RECORDS FOR THE TASK START
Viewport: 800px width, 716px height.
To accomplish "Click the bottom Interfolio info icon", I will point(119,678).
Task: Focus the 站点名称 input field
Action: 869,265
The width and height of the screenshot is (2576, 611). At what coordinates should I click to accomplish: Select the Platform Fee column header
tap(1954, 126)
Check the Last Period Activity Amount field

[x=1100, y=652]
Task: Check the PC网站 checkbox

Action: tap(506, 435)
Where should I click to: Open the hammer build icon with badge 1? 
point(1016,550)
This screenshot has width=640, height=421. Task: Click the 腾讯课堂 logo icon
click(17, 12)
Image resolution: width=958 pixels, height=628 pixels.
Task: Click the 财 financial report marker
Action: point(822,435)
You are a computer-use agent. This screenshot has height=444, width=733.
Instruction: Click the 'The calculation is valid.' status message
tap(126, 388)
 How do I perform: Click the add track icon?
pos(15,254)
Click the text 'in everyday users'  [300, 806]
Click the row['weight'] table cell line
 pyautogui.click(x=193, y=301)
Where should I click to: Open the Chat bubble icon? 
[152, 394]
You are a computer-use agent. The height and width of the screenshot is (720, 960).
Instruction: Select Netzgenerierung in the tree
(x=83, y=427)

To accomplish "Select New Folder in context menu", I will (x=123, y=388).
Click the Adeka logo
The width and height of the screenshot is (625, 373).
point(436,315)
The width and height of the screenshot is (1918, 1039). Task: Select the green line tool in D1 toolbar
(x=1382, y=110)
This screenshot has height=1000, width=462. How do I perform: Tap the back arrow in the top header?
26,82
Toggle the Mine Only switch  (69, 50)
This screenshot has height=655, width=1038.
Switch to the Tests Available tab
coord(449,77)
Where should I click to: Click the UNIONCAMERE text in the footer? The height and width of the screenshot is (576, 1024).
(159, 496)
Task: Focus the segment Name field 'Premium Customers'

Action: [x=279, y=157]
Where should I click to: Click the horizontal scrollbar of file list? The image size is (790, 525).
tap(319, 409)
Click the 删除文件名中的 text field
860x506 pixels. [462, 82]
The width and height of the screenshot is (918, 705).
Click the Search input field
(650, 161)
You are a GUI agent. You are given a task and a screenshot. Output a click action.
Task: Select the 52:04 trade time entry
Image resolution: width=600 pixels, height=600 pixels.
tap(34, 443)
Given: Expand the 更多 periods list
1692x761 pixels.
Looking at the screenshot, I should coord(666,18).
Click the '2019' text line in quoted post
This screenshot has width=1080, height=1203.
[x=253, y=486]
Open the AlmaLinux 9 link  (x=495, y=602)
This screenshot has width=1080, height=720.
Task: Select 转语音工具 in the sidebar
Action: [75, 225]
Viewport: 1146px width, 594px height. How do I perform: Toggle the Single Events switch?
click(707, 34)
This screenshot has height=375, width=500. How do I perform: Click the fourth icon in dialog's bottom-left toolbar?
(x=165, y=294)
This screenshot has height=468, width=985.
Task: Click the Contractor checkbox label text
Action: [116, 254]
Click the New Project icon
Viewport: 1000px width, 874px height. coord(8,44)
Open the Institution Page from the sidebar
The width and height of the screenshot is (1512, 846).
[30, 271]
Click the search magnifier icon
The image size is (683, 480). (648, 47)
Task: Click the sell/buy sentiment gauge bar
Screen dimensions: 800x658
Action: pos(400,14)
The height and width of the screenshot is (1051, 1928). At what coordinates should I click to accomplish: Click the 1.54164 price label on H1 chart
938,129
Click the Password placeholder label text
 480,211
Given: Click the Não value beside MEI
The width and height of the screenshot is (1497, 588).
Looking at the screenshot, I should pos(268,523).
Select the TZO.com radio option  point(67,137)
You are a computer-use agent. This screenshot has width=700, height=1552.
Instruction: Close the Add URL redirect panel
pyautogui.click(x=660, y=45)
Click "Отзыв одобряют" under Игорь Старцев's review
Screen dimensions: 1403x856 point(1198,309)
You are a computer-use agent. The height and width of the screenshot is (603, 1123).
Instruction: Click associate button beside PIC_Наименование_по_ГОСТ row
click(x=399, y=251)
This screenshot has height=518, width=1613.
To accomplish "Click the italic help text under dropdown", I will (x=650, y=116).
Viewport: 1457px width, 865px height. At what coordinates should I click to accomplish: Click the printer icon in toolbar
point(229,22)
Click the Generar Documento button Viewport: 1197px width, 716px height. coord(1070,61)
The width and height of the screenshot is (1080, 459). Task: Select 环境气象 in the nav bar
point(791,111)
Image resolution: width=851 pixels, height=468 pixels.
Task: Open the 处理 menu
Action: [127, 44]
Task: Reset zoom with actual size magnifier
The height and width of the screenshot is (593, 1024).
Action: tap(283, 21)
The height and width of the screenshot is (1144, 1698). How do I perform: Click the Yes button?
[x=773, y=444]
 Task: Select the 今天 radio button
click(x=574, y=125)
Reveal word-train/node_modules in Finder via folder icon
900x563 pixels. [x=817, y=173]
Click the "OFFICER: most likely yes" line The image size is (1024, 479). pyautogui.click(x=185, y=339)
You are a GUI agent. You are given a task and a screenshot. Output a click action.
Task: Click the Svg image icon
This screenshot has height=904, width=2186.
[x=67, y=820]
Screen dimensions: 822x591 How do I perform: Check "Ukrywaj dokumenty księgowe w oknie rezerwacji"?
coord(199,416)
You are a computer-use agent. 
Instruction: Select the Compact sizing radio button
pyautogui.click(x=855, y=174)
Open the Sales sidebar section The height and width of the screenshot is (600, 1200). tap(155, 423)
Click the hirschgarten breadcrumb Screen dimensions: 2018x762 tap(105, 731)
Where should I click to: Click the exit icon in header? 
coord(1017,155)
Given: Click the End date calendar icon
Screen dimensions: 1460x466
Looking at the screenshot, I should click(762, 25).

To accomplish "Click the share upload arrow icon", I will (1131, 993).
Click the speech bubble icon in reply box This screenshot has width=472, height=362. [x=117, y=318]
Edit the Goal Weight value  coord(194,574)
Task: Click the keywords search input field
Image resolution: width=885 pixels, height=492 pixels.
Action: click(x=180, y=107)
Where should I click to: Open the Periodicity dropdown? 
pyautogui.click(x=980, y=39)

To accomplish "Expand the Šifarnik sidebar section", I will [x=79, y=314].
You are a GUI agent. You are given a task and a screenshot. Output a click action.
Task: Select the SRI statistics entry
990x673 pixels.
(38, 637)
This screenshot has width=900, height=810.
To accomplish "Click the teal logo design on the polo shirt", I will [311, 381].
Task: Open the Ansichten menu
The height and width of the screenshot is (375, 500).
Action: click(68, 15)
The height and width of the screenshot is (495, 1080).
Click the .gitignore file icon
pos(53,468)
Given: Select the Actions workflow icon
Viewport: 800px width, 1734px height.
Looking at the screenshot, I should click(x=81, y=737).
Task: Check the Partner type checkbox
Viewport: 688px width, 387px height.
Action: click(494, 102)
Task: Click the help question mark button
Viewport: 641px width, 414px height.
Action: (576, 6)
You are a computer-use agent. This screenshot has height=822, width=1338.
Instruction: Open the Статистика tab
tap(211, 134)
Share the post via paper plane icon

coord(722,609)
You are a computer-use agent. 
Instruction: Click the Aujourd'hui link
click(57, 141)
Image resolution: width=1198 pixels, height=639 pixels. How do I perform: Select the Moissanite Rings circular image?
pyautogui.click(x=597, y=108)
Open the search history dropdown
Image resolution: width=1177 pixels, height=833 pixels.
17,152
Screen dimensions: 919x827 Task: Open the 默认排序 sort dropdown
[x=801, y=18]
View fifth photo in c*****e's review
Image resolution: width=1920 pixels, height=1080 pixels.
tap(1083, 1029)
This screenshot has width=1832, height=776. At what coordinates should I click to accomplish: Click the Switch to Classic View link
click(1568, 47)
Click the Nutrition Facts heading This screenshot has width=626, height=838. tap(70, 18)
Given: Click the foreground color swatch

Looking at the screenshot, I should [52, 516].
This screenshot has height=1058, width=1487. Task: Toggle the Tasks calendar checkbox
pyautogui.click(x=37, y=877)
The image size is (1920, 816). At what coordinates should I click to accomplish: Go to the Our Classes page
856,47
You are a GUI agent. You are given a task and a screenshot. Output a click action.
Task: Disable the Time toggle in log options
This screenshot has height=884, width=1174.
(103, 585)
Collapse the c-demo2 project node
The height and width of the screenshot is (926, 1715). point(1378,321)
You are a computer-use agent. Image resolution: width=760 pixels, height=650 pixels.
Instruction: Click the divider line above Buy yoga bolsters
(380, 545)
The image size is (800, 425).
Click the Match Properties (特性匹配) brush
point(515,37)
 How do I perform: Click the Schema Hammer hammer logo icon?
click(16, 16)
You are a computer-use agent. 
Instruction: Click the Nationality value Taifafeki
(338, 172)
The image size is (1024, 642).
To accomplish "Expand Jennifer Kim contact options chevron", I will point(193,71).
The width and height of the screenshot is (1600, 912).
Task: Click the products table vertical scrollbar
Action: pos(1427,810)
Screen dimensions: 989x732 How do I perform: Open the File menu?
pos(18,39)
RECORDS FOR THE TASK END
WHAT TO WORK ON
All that belongs in your answer is the stretch of entries above from the line with "Task: Check the PC网站 checkbox" through the line with "Given: Expand the 更多 periods list", printed exactly.

EXERCISE RESPONSE
Task: Check the PC网站 checkbox

Action: tap(506, 435)
Where should I click to: Open the hammer build icon with badge 1? 
point(1016,550)
This screenshot has width=640, height=421. Task: Click the 腾讯课堂 logo icon
click(17, 12)
Image resolution: width=958 pixels, height=628 pixels.
Task: Click the 财 financial report marker
Action: point(822,435)
You are a computer-use agent. This screenshot has height=444, width=733.
Instruction: Click the 'The calculation is valid.' status message
tap(126, 388)
 How do I perform: Click the add track icon?
pos(15,254)
Click the text 'in everyday users'  [300, 806]
Click the row['weight'] table cell line
 pyautogui.click(x=193, y=301)
Where should I click to: Open the Chat bubble icon? 
[152, 394]
You are a computer-use agent. The height and width of the screenshot is (720, 960).
Instruction: Select Netzgenerierung in the tree
(x=83, y=427)

To accomplish "Select New Folder in context menu", I will (x=123, y=388).
Click the Adeka logo
The width and height of the screenshot is (625, 373).
point(436,315)
The width and height of the screenshot is (1918, 1039). Task: Select the green line tool in D1 toolbar
(x=1382, y=110)
This screenshot has height=1000, width=462. How do I perform: Tap the back arrow in the top header?
26,82
Toggle the Mine Only switch  (69, 50)
This screenshot has height=655, width=1038.
Switch to the Tests Available tab
coord(449,77)
Where should I click to: Click the UNIONCAMERE text in the footer? The height and width of the screenshot is (576, 1024).
(159, 496)
Task: Focus the segment Name field 'Premium Customers'

Action: [x=279, y=157]
Where should I click to: Click the horizontal scrollbar of file list? The image size is (790, 525).
tap(319, 409)
Click the 删除文件名中的 text field
860x506 pixels. [462, 82]
The width and height of the screenshot is (918, 705).
Click the Search input field
(650, 161)
You are a GUI agent. You are given a task and a screenshot. Output a click action.
Task: Select the 52:04 trade time entry
Image resolution: width=600 pixels, height=600 pixels.
tap(34, 443)
Given: Expand the 更多 periods list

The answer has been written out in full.